Lors, l’Enflure se remonte les manches. Un doux sourire baigné de miséricorde divine transforme sa bouille d’écluseur de rouge en jardin d’Eden.
— Si tu voudras bien m’accorder un instant, gars…
Il s’approche du groupe où le joyeux boutadeur auquel il servait de tête de Turc continue de rouler les mécaniques. Il voit se pointer Béru, tête nue, le cheveu rare collé au front taurin, les bretelles rafistolées avec des épingles de sûreté (bien sûr, étant donné le rude métier du bonhomme), le pan arrière de la limouille sorti à demi. Et il se marre derechef, le surnommé Tord-boyaux.
Sa Grassouillette Majesté vient se planter devant lui, formidable comme un chêne.
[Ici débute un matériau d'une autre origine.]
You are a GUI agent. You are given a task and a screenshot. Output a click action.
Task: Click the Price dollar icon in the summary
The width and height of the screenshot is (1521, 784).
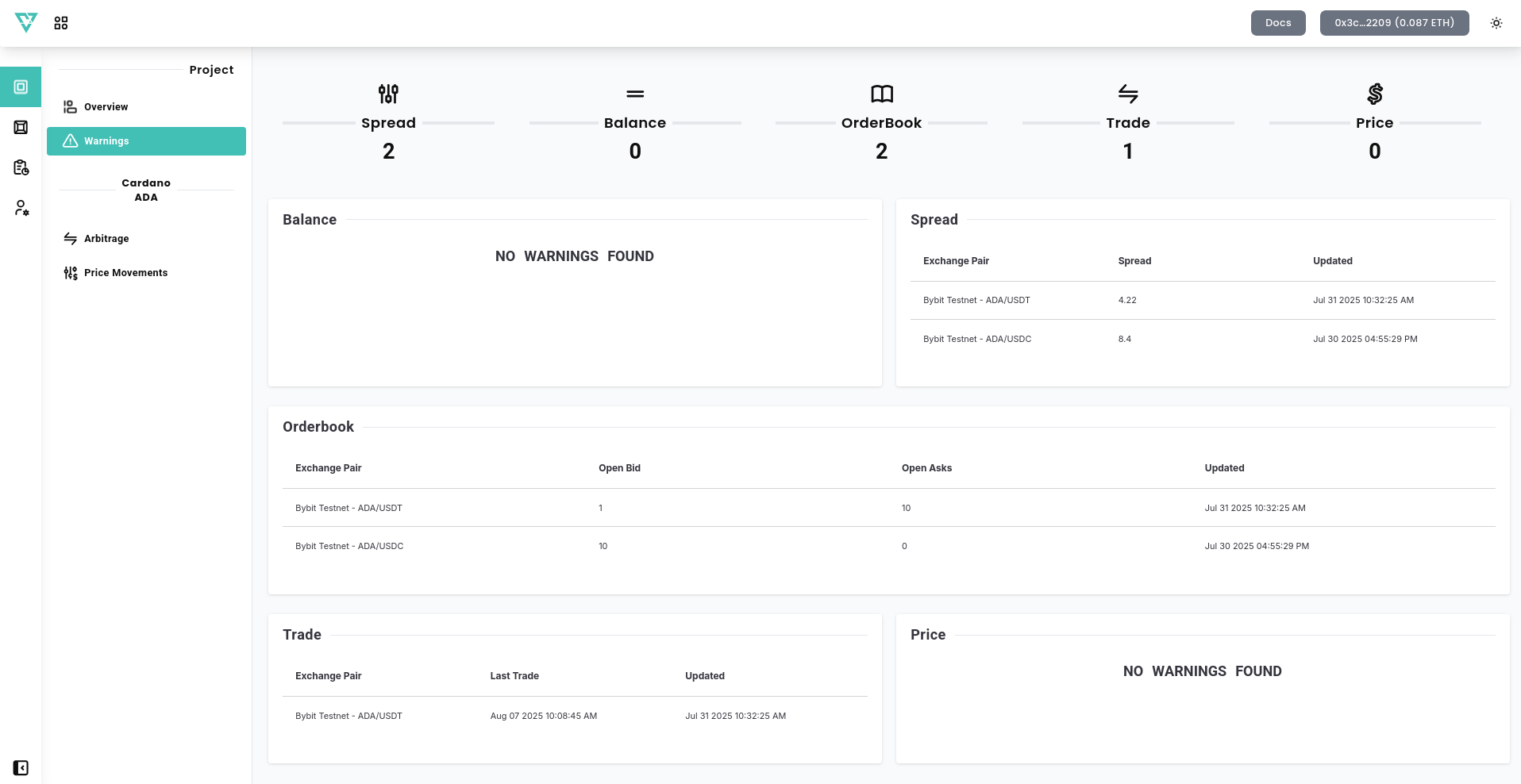coord(1374,94)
— Dis voir, bout d’homme, c’est bien toi qui m’as traité d’sac à merde et qui rêve de m’enfiler un’queue de billard dans l’fignedé, si jeune m’abuse ?
Sa voix est sans âpreté. Calme, posée. C’est le ton du monsieur qui se renseigne sur l’horaire du train qu’il envisage de prendre.
Le mec le désigne à ses potes, d’autres échevelus pas lavés.
— Pépère qui s’met à exiger des explications !
Rires copieux dans l’assistance.
— Mouais, c’est moi, affronte-t-il, pourquoi, ça te tente ?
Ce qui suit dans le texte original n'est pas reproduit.